Several top lenders to the steel sector—Citi, Goldman Sachs, ING, Societe Generale, Standard Chartered, and UniCredit—have come together to define common standards of action for decarbonizing steel through a collective climate-aligned finance agreement. The banks have formed the Steel Climate-Aligned Finance Working Group, facilitated by RMI's Center for Climate-Aligned Finance, with the goal of crafting an industry-backed agreement before the United Nations Climate Change Conference in November 2021 (COP26). The agreement would create a level playing field for measuring progress against steel sector climate targets, as well as a platform for supporting the sector's decarbonization.
Low-carbon technologies exist across many industries. However, for the steel sector, which emits roughly 7% of global energy emissions and is heavily coal-dependent, commercially viable alternatives are still at an early stage. The sector's carbon intensity raises expectations of and from financial institutions to support its decarbonization.
The Working Group, led by ING and co-led by Societe Generale, comprises senior representatives from each bank's metals and mining teams. The Working Group will forge the scope, emissions pathways, methodologies, and governance structure of the collective climate-aligned finance agreement in collaboration with existing initiatives.
The agreement will be modeled after the Poseidon Principles, the first sector-specific climate-aligned finance agreement for maritime shipping. Developed through multi-stakeholder collaboration between major shipping lenders, industrial corporations and experts, the Principles set the stage for a similar framework in other sectors.

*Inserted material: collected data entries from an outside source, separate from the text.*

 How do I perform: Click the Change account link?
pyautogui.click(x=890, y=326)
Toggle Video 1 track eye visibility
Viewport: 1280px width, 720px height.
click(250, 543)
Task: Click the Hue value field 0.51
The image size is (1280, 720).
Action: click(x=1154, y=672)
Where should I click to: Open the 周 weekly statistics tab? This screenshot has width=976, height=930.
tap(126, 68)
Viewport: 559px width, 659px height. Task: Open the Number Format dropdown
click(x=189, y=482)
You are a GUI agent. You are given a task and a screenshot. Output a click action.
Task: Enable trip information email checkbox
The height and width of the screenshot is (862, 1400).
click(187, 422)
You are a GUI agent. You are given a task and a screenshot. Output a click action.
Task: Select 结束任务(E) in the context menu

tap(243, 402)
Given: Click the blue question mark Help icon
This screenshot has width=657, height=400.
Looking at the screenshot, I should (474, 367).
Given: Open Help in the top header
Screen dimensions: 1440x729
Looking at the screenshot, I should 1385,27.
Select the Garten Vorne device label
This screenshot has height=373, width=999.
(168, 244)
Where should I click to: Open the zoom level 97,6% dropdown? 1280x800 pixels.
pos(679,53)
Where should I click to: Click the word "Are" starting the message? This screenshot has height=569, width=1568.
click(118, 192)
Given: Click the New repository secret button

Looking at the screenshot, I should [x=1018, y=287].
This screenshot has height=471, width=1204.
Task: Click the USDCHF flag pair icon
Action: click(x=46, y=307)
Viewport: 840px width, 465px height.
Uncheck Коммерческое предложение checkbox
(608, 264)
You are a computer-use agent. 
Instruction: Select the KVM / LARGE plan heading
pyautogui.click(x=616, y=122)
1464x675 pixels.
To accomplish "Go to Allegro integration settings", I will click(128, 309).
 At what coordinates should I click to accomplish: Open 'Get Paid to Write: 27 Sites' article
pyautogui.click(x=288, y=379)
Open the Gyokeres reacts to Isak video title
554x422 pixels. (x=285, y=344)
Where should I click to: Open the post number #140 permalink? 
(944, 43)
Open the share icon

This effort is part of the Mission Possible Partnership (MPP), an alliance of leading nonprofit organizations and 400+ businesses working to accelerate industrial decarbonization across seven sectors, including steel. Within MPP, the Working Group is part of the Net-Zero Steel Initiative (NZSI), comprising some of the world's largest steel producers and suppliers. The RMI Center for Climate-Aligned Finance will facilitate engagement between the Working Group and NZSI to ensure the objectives of steelmakers and lenders are aligned.
"The formation of the steel finance working group is just the first step on the journey to a climate-aligned steel sector," said James Mitchell, director at the Center.